The 2020 Olympics in Tokyo have been canceled, but there are still medals to be won in the great race to death and bankruptcy in the Coronavirus World Championship.

Currently, the United States, led by President Donald Trump, is in the lead for the gold medal — hotly pursued by the UK, led by Prime Minister Boris Johnson.

The same two captains are in the subsidiary competition for the worst haircuts, giving credence to those that think hairdressers should open sooner rather than later in this lockdown.

This championship is unique in that no country is eager to make the final. Countries as diverse as New Zealand, South Korea and Germany trail behind in the death counts of the two great English-speaking nations.

This has proven a boon to Ireland, whose less than stellar performance may nudge it into the finals. Taoiseach (Prime Minister) Leo Varadkar looks positively world class when compared to Trump and Johnson. Despite rivaling the super-heroes in his late decision to lock down, lack of adequate testing and high nursing-home deaths, he has avoided public criticism.

How so, you may ask? Since the Great Famine of 1847, the Irish have looked westward to the United States. Since independence in 1922, the population have looked East to its former colonial oppressor Great Britain.

Every major Irish newspaper, radio and television outlet has a London and New York correspondent. The Irish, with the highest per capita newspaper readership in the world, are as familiar with the politics of the two big nations as their own.

Donald Trump does not have the support of a single Irish commentator and Johnson is held in equally low esteem. The Irish are Democrats in the U.S., and become Republicans when wealthy. Similarly, arriving poor in the UK as Socialists and support capitalism when they buy a house.

Thus Varadkar looks like a combination of Martin Luther King, JFK and FDR at his news conferences when compared to chaotic performances in D.C. and London.

* DATA PROVIDED:

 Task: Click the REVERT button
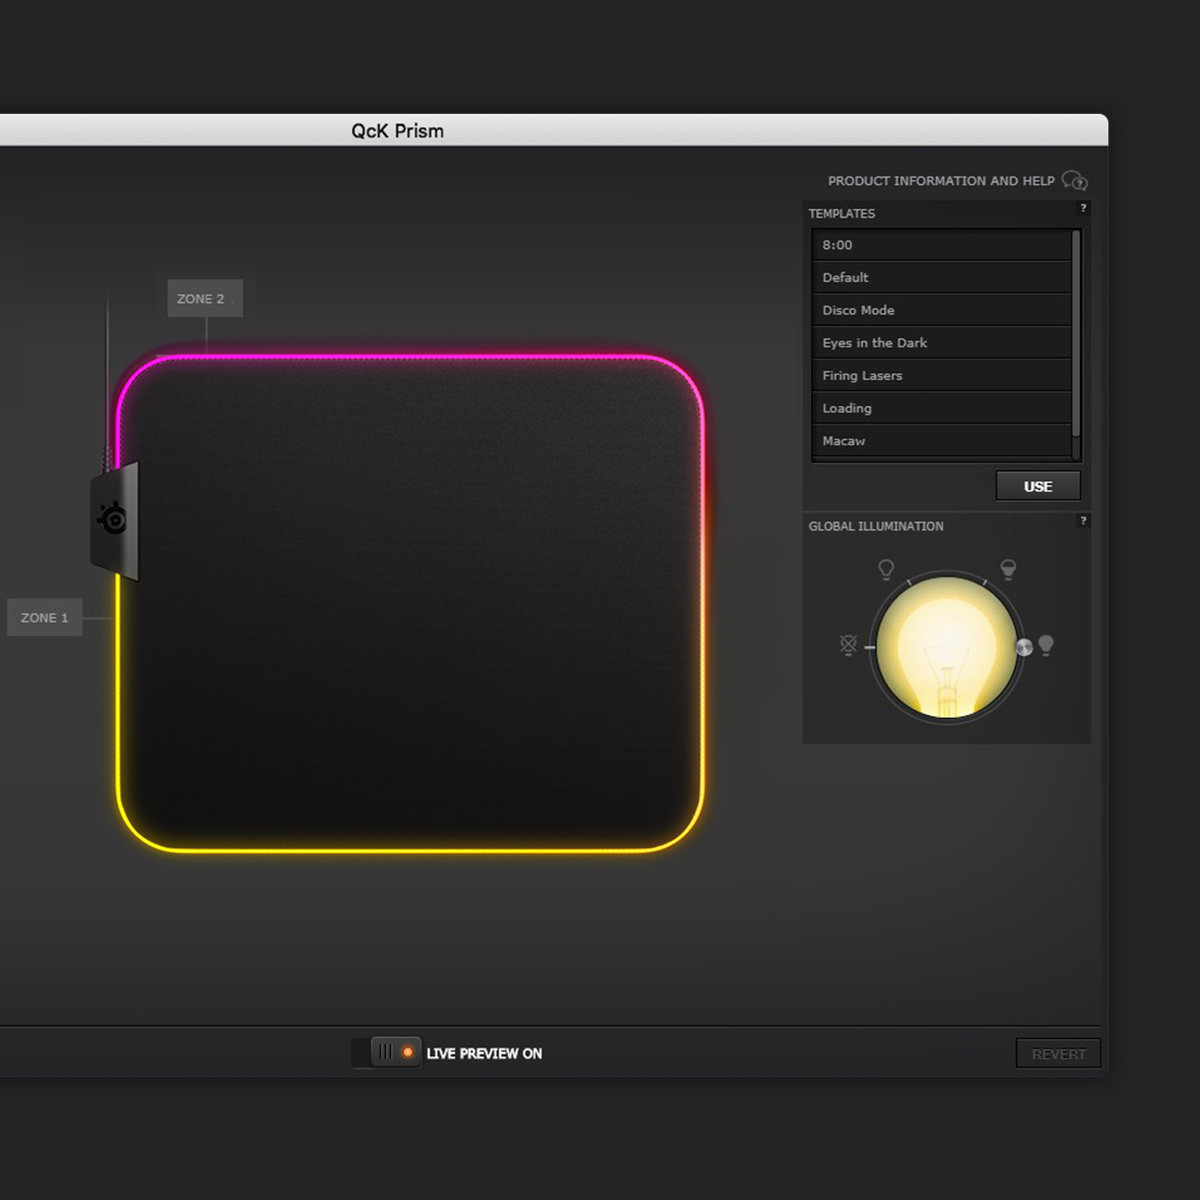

* REQUIRED ACTION 1: Please reproduce the passage of the pandemic satire from "The 2020 Olympics" to "in this lockdown.".
* REQUIRED ACTION 2: In the pandemic satire, which three countries trail behind the United States and the UK in death counts?
* REQUIRED ACTION 3: Write the next part of the pandemic satire, picking up after its final sentence.

* TASK ANSWER 1:
The 2020 Olympics in Tokyo have been canceled, but there are still medals to be won in the great race to death and bankruptcy in the Coronavirus World Championship.

Currently, the United States, led by President Donald Trump, is in the lead for the gold medal — hotly pursued by the UK, led by Prime Minister Boris Johnson.

The same two captains are in the subsidiary competition for the worst haircuts, giving credence to those that think hairdressers should open sooner rather than later in this lockdown.

* TASK ANSWER 2: New Zealand, South Korea and Germany.

* TASK ANSWER 3:
Happy days are here again for Ireland’s Health Minister Simon Harris. Before the pandemic struck he was reckoned to be the worst incumbent in the position in the 100-year history of the country. Now invariably pictured with sleeves rolled up, as he supposedly works night and day to save the citizens.

He even survived his awful boo-boo in talking about the previous 18 COVIDs before COVID-19, by shrugging it off at a news conference with the remark: “Ah sure, I can be an awful old idiot sometimes.” Lucky for him his opposite number in London is a bigger idiot and even the Daily Telegraph — which is to Johnson what Fox News is to Trump — has lost patience.

The divide between Ireland and the U.S. in relation to the death toll is stark. Trump clearly believes that the cure may be worse than the disease and has placed his re-election bet on reopening the economy.

Ireland is losing $2 billion a week because of an extremely cautious approach. Astonishingly the plan was criticized from 12,000 miles away by the Prime Minister of New Zealand, who doubted that a country of a similar economy and population could exit the lockdown in a good place.

The victory ceremony will not take place for at least a year and the fatalities gold medal may yet go to an outsider. My bet is that the USA will not be on the rostrum.

To paraphrase Admiral Yamamoto after Pearl Harbour: “The COVID-19 may have awakened a sleeping giant.”